# Required action:
Return all the entries below exactly as they were given.

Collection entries
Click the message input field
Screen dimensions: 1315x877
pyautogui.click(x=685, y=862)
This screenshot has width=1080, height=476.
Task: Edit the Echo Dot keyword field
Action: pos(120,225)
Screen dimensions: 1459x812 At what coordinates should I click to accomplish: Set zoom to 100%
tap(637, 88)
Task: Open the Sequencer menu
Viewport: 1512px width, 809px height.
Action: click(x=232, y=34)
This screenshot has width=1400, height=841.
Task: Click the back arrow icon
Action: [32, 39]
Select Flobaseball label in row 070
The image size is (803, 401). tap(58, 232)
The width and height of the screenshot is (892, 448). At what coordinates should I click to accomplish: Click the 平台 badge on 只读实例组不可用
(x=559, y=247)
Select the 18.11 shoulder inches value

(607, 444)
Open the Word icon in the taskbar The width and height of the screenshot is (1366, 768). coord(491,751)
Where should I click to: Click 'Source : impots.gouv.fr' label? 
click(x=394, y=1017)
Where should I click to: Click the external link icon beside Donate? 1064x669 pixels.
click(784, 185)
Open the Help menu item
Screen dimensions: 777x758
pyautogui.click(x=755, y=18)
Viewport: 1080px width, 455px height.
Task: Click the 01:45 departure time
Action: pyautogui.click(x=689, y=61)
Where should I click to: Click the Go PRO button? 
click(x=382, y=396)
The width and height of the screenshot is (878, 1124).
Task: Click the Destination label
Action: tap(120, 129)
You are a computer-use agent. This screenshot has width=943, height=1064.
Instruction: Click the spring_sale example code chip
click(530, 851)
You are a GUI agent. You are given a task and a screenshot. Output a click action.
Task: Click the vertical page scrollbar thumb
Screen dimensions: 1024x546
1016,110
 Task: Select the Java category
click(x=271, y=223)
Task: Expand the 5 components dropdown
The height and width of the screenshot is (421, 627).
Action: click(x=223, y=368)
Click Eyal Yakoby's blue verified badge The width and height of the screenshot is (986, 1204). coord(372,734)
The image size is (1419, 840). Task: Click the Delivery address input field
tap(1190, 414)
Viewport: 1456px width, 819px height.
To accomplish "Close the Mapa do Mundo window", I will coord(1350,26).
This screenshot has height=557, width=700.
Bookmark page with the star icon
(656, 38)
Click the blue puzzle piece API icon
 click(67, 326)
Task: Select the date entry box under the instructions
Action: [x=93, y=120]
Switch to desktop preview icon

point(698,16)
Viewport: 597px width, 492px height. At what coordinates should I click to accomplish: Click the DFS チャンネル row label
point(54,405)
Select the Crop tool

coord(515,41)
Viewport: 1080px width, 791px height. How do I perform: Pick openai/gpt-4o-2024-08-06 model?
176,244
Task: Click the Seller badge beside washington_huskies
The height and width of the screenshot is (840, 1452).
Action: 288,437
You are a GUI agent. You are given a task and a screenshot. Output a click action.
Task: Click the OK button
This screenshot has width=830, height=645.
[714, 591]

# Result of the task:
Click the message input field
Screen dimensions: 1315x877
pyautogui.click(x=685, y=862)
This screenshot has width=1080, height=476.
Task: Edit the Echo Dot keyword field
Action: pos(120,225)
Screen dimensions: 1459x812 At what coordinates should I click to accomplish: Set zoom to 100%
tap(637, 88)
Task: Open the Sequencer menu
Viewport: 1512px width, 809px height.
Action: click(x=232, y=34)
This screenshot has width=1400, height=841.
Task: Click the back arrow icon
Action: [32, 39]
Select Flobaseball label in row 070
The image size is (803, 401). tap(58, 232)
The width and height of the screenshot is (892, 448). At what coordinates should I click to accomplish: Click the 平台 badge on 只读实例组不可用
(x=559, y=247)
Select the 18.11 shoulder inches value

(607, 444)
Open the Word icon in the taskbar The width and height of the screenshot is (1366, 768). coord(491,751)
Where should I click to: Click 'Source : impots.gouv.fr' label? 
click(x=394, y=1017)
Where should I click to: Click the external link icon beside Donate? 1064x669 pixels.
click(784, 185)
Open the Help menu item
Screen dimensions: 777x758
pyautogui.click(x=755, y=18)
Viewport: 1080px width, 455px height.
Task: Click the 01:45 departure time
Action: pyautogui.click(x=689, y=61)
Where should I click to: Click the Go PRO button? 
click(x=382, y=396)
The width and height of the screenshot is (878, 1124).
Task: Click the Destination label
Action: tap(120, 129)
You are a computer-use agent. This screenshot has width=943, height=1064.
Instruction: Click the spring_sale example code chip
click(530, 851)
You are a GUI agent. You are given a task and a screenshot. Output a click action.
Task: Click the vertical page scrollbar thumb
Screen dimensions: 1024x546
1016,110
 Task: Select the Java category
click(x=271, y=223)
Task: Expand the 5 components dropdown
The height and width of the screenshot is (421, 627).
Action: click(x=223, y=368)
Click Eyal Yakoby's blue verified badge The width and height of the screenshot is (986, 1204). coord(372,734)
The image size is (1419, 840). Task: Click the Delivery address input field
tap(1190, 414)
Viewport: 1456px width, 819px height.
To accomplish "Close the Mapa do Mundo window", I will coord(1350,26).
This screenshot has height=557, width=700.
Bookmark page with the star icon
(656, 38)
Click the blue puzzle piece API icon
 click(67, 326)
Task: Select the date entry box under the instructions
Action: [x=93, y=120]
Switch to desktop preview icon

point(698,16)
Viewport: 597px width, 492px height. At what coordinates should I click to accomplish: Click the DFS チャンネル row label
point(54,405)
Select the Crop tool

coord(515,41)
Viewport: 1080px width, 791px height. How do I perform: Pick openai/gpt-4o-2024-08-06 model?
176,244
Task: Click the Seller badge beside washington_huskies
The height and width of the screenshot is (840, 1452).
Action: 288,437
You are a GUI agent. You are given a task and a screenshot. Output a click action.
Task: Click the OK button
This screenshot has width=830, height=645.
[714, 591]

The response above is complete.